By Meg Kelly

The Barack Obama-Xi Jinping presidential bilateral meeting, slated for September 3 according to Chinese sources, will be the penultimate chance for the two leaders to meet during the Obama administration. Accompanied by Treasury Secretary Jack Lew and US Trade Representative Michael Froman, Obama is expected to discuss key issues in the US-China trade relationship with his Chinese counterpart before the G20 Summit.

As the the bilateral meeting approaches, USCBC has met with senior US government officials to explain and advocate for our members’ priorities on the Bilateral Investment Treaty (BIT), WTO Environmental Goods Agreement (EGA), technology and security issues, overcapacity, and other items from the USCBC board of directors’ Statement of Priorities in the US-China Commercial Relationship.

The bilateral meeting will be immediately followed by the larger September 4-5 G20 Summit in Hangzhou. In this two-day meeting, the United States will focus on discussions regarding international tax reform and the implementation of the WTO Information Technology Agreement (ITA) expansion, in addition to those listed above, according to Adewale Adeyemo, deputy national security adviser for International Economic Affairs, who recently outlined President Barack Obama’s priorities.

Expected progress

During the July G20 meeting of finance ministers in Chengdu, China’s Finance Minister Lou Jiwei proposed a new international taxation system to stop tax evasion through the abuse of incongruities in different countries’ laws. He also called for an international standard for the automated exchange of information by 2018. Expanding on China’s new taxation of goods imported through ecommerce, which began in April, Lou also acknowledged the need to expand taxes on emerging technologies, specifically financial technology—such as Alipay—and shared economy services—such as carsharing applications. The recent willingness to address this issue suggests it might be a topic that will see some forward movement at the G20 meeting.

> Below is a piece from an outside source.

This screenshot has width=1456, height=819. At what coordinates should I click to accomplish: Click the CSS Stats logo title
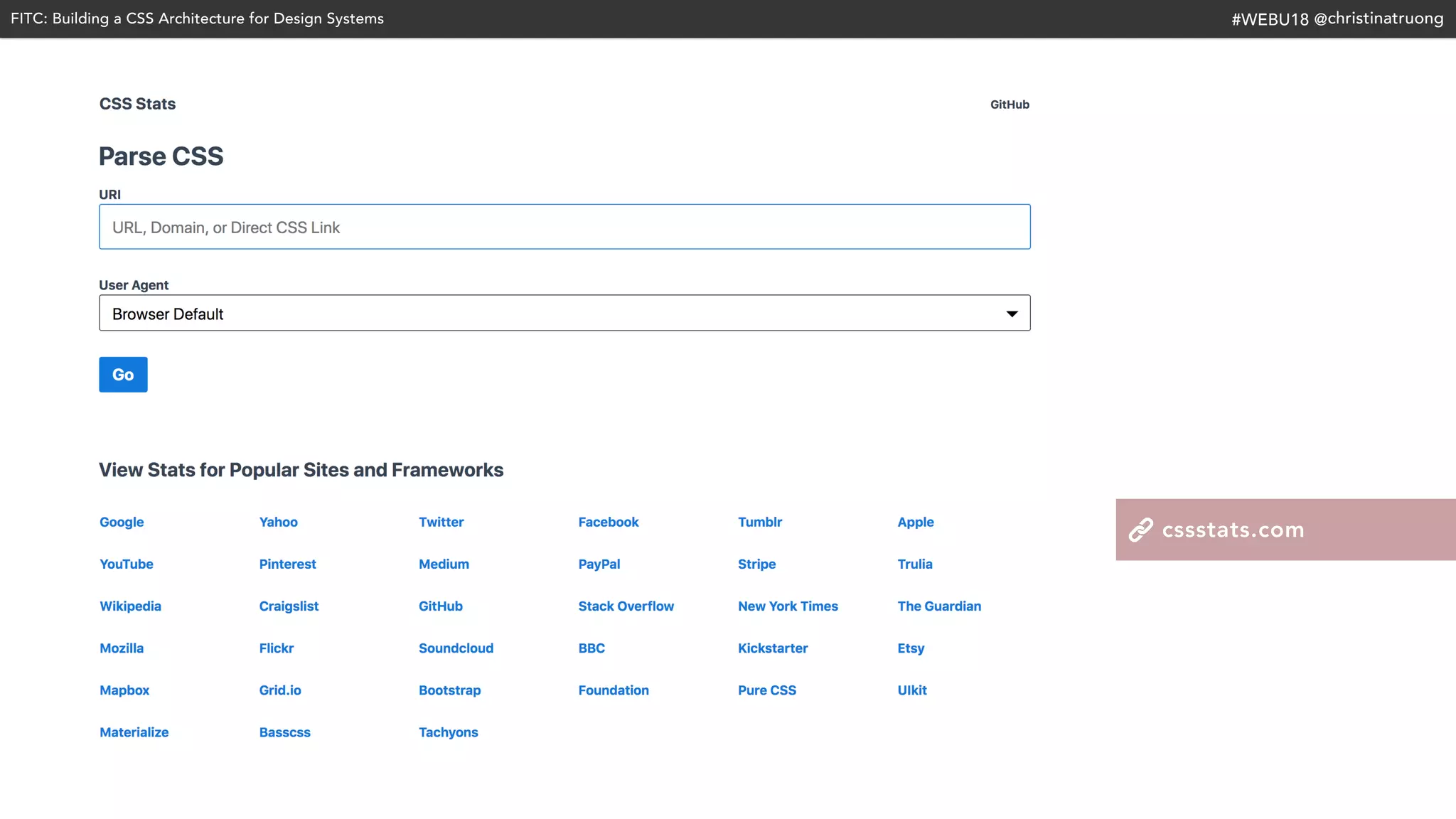137,104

China agreed at the G20 trade ministers meeting to eliminate tariffs on a range of EGA goods, making it possible to move forward with this agreement. The United States aims to finish a broad agreement on the major issues covered by the EGA before the G20 Leaders Summit, with the hope of completing negotiations by the end of the year. China’s Commerce Minister Gao Hucheng said July 10 during a meeting of G20 trade ministers that further discussion about the EGA should be expected at the Hangzhou meeting.


While US government officials privately recognize many of these issues are too large and complex to fully resolve at the G20, there is some hope that China’s host nation status and the international spotlight on Hangzhou may spur China to action.

Diverging from the practice of previous years, five developing countries outside of the G20—Chad, Laos, Egypt, Senegal, and Kazakhstan—were invited to attend this year’s summit to give those states a stronger voice, as an echo of the 2016 theme: Innovative, Invigorated, Interconnected, and Inclusive. Foreign Minister Wang Yi in May said China wants to change the “G20 from a crisis-handling mechanism to one that leads the world’s economic growth and international economic cooperation in the long term.”